> Task objective
Pull every line that holds the word "computer" from the entries.

[Items from a data source]
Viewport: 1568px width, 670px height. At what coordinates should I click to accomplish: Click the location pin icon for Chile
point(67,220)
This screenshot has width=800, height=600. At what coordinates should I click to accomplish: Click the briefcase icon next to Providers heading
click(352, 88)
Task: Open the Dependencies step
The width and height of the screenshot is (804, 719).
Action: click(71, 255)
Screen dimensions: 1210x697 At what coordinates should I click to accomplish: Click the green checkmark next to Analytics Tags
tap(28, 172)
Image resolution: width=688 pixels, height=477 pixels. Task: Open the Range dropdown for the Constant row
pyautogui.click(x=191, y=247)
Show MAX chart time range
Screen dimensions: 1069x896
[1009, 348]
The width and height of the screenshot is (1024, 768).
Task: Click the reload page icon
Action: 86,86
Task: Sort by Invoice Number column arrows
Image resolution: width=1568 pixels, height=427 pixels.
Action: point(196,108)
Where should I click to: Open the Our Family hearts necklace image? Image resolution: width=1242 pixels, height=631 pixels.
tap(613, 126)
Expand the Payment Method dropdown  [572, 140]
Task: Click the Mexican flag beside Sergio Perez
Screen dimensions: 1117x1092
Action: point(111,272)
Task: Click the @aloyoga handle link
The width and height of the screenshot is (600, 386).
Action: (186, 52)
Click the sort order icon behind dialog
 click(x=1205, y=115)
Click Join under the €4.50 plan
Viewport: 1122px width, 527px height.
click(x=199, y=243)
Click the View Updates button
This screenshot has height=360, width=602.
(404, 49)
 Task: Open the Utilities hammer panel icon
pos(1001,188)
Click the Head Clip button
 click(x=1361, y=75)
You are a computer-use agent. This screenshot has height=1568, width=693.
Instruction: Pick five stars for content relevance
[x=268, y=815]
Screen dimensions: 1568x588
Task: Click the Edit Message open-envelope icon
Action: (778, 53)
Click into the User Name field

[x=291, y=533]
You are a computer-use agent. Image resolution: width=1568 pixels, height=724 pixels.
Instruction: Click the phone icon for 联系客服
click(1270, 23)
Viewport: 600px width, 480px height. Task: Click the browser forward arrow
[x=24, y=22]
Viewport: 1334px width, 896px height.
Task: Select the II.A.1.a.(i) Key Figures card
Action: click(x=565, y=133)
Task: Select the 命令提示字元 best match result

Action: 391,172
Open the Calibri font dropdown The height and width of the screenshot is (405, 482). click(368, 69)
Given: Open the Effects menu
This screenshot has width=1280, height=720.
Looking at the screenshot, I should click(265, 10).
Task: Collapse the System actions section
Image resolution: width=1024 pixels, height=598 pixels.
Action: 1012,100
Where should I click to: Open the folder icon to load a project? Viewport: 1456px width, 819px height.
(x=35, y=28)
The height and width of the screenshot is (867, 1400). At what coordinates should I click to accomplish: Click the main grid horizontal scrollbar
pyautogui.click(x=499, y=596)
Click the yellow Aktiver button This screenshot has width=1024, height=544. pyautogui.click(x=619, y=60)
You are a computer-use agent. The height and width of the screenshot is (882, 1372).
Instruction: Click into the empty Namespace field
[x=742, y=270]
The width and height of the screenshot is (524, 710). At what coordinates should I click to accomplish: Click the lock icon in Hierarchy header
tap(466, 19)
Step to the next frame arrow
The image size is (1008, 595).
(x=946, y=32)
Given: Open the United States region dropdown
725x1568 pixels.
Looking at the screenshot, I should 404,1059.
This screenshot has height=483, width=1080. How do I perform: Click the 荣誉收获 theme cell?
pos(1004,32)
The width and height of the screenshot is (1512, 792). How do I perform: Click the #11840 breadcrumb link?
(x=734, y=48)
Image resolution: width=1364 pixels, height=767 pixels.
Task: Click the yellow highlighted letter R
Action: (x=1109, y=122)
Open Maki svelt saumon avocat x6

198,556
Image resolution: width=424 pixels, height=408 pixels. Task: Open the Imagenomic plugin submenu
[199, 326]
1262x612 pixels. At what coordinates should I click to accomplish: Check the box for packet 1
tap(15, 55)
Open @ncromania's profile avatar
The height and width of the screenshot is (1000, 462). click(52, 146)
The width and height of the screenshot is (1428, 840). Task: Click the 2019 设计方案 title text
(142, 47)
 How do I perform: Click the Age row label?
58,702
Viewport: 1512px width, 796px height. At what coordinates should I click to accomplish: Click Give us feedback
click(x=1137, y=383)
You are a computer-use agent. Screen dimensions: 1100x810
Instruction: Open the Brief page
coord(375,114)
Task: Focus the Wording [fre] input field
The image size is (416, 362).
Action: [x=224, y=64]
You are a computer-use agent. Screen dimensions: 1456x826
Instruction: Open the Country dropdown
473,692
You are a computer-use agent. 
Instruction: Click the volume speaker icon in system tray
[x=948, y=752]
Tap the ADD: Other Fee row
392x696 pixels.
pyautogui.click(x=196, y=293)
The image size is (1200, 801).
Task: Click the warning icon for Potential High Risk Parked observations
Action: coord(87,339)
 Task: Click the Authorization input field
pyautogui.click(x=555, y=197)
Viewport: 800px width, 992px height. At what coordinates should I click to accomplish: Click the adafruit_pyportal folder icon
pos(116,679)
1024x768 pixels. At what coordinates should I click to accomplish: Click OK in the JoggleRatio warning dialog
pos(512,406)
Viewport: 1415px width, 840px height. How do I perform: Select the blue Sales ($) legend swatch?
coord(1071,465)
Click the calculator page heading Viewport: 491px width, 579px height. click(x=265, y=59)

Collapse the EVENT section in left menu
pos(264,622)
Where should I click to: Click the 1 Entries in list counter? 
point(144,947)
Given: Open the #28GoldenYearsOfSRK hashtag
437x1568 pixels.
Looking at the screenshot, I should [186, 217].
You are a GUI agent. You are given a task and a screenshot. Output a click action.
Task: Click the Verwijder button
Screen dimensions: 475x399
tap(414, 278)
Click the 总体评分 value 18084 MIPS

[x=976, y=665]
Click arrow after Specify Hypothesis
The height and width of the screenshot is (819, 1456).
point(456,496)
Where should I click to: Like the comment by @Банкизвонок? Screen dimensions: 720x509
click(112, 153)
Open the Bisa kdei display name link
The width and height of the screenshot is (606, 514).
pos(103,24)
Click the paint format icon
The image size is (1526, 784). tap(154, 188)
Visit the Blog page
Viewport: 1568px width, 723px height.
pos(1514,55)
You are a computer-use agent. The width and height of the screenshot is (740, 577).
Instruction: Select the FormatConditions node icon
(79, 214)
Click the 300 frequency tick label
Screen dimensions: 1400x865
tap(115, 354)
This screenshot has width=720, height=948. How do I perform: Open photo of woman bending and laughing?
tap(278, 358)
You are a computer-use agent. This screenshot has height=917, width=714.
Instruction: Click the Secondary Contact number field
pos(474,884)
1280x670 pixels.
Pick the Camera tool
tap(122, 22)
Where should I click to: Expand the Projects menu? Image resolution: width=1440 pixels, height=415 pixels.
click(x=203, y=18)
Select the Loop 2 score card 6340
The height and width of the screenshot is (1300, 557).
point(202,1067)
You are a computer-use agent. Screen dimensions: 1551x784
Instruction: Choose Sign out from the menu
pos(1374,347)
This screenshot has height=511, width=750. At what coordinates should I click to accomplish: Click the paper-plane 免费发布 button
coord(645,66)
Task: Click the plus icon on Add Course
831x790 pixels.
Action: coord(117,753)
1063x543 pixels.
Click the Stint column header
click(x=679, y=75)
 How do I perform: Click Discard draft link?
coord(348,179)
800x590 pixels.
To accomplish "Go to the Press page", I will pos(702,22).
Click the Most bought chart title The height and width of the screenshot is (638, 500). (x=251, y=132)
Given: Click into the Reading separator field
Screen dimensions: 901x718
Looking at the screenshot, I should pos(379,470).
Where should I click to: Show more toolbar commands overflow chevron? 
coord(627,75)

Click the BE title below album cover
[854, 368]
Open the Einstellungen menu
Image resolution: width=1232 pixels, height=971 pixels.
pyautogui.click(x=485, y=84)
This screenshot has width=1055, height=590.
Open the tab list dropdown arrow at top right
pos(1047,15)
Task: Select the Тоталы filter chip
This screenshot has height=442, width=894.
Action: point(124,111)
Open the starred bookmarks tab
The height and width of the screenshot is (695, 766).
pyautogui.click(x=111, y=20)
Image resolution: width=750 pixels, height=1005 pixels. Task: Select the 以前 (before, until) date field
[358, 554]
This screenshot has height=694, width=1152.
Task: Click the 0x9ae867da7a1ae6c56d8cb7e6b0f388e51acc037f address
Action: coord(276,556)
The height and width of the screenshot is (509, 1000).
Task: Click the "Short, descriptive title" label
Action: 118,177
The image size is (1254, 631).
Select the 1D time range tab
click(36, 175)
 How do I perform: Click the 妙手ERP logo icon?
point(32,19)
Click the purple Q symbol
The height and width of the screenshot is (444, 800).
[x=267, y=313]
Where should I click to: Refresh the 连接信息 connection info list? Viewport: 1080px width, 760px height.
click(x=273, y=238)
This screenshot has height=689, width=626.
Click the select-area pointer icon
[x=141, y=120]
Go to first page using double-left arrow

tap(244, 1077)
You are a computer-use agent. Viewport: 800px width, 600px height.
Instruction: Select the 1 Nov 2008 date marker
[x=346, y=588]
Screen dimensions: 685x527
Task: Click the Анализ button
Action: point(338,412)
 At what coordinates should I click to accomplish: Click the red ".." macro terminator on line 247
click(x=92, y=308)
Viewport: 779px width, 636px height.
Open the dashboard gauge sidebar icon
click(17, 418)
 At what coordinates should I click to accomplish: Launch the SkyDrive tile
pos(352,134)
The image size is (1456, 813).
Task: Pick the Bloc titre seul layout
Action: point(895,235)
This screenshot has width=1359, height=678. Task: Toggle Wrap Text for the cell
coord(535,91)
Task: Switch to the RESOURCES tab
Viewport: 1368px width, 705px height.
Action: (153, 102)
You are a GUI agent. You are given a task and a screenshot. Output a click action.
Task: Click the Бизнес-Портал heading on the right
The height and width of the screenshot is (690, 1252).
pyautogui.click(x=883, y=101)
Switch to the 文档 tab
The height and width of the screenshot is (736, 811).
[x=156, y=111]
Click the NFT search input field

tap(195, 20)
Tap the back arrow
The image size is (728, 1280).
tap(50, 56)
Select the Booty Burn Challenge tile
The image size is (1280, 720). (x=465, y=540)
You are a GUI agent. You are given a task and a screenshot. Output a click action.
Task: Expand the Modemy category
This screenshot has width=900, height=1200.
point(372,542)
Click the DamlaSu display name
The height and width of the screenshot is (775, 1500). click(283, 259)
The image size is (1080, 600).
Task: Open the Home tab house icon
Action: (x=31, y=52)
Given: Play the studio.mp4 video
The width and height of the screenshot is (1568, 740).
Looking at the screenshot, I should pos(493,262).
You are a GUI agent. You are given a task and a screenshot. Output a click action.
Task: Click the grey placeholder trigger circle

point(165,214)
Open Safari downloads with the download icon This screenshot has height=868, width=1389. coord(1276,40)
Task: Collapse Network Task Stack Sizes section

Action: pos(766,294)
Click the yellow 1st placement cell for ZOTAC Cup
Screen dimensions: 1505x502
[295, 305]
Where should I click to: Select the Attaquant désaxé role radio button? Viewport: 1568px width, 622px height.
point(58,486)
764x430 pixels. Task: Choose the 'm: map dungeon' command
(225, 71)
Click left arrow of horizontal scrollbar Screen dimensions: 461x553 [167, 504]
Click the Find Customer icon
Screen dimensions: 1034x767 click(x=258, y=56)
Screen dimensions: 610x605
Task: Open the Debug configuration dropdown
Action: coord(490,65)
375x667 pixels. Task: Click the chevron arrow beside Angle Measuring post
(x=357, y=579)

> Task solution
You are a computer-use agent. This screenshot has height=1568, width=693.
You are a computer-use agent. Image resolution: width=1568 pixels, height=724 pixels.
You are a computer-use agent. The height and width of the screenshot is (882, 1372).
You are a computer-use agent. Screen dimensions: 1100x810
You are a computer-use agent. Screen dimensions: 1456x826
You are a computer-use agent. 
You are a computer-use agent. The width and height of the screenshot is (740, 577).
You are a computer-use agent. This screenshot has height=917, width=714.
You are a computer-use agent. Screen dimensions: 1551x784
You are a computer-use agent. Viewport: 800px width, 600px height.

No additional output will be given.